Problem details:
Copy out the lines beginning at the one with "Open the Apps (应用) icon" and ending at the last line of the data, both included; pictures stay out.

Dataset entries

====

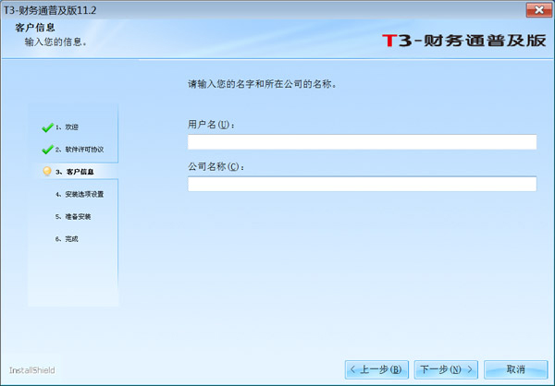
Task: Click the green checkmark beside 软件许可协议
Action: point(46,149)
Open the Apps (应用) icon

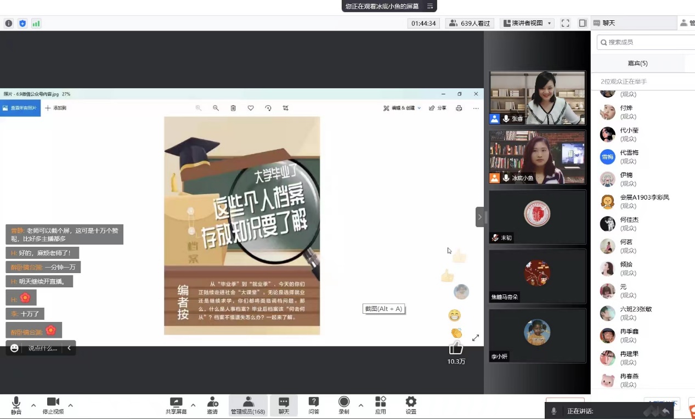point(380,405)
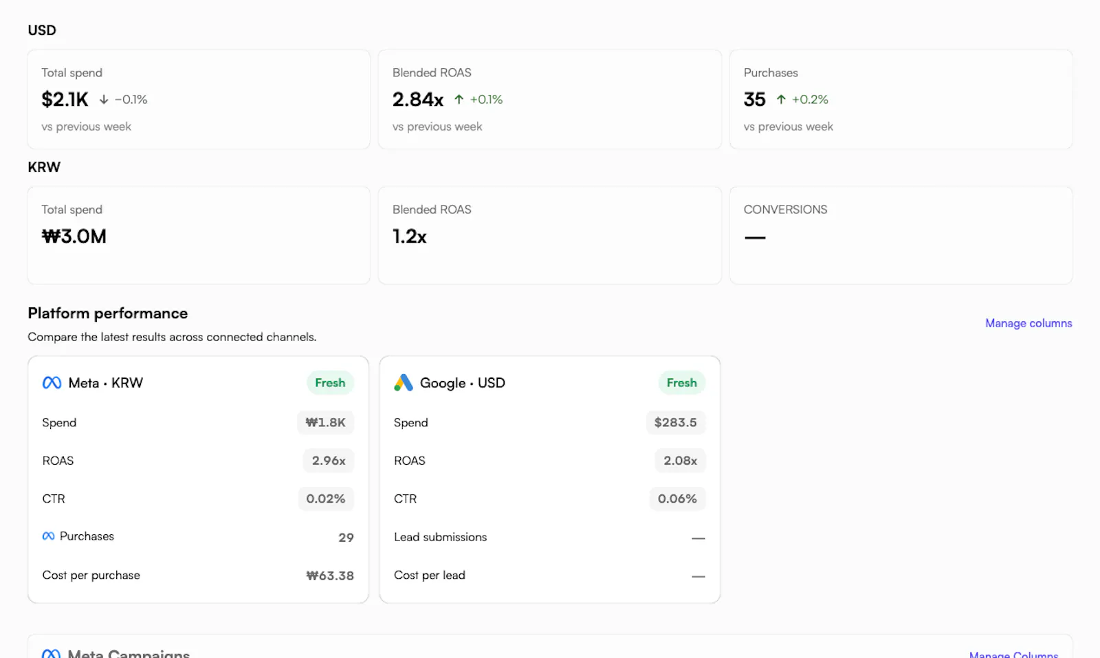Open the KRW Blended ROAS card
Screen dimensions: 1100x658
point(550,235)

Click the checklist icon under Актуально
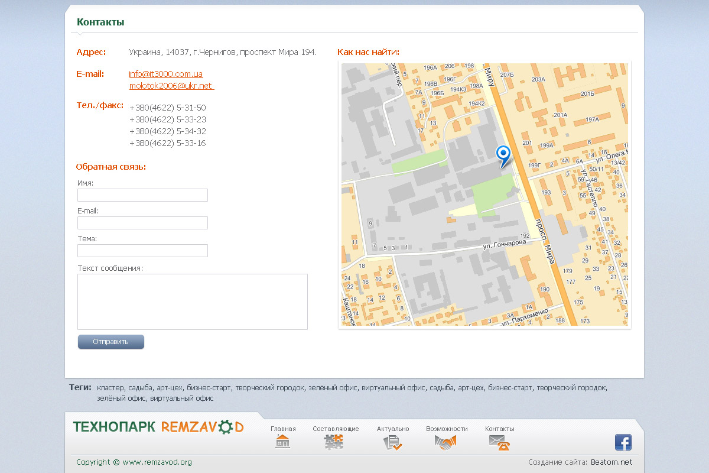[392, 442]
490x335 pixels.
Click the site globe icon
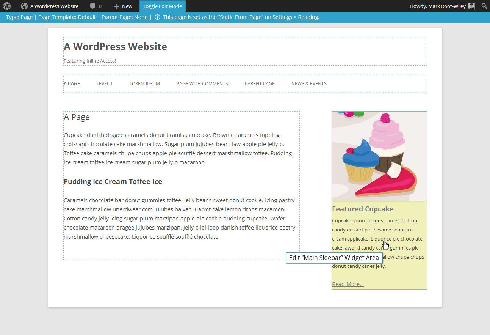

====

Task output:
Open the Apps (应用) icon

point(380,405)
Open the KRW Blended ROAS card
Screen dimensions: 1100x658
point(550,235)

Click the checklist icon under Актуально
[392, 442]
490x335 pixels.
Click the site globe icon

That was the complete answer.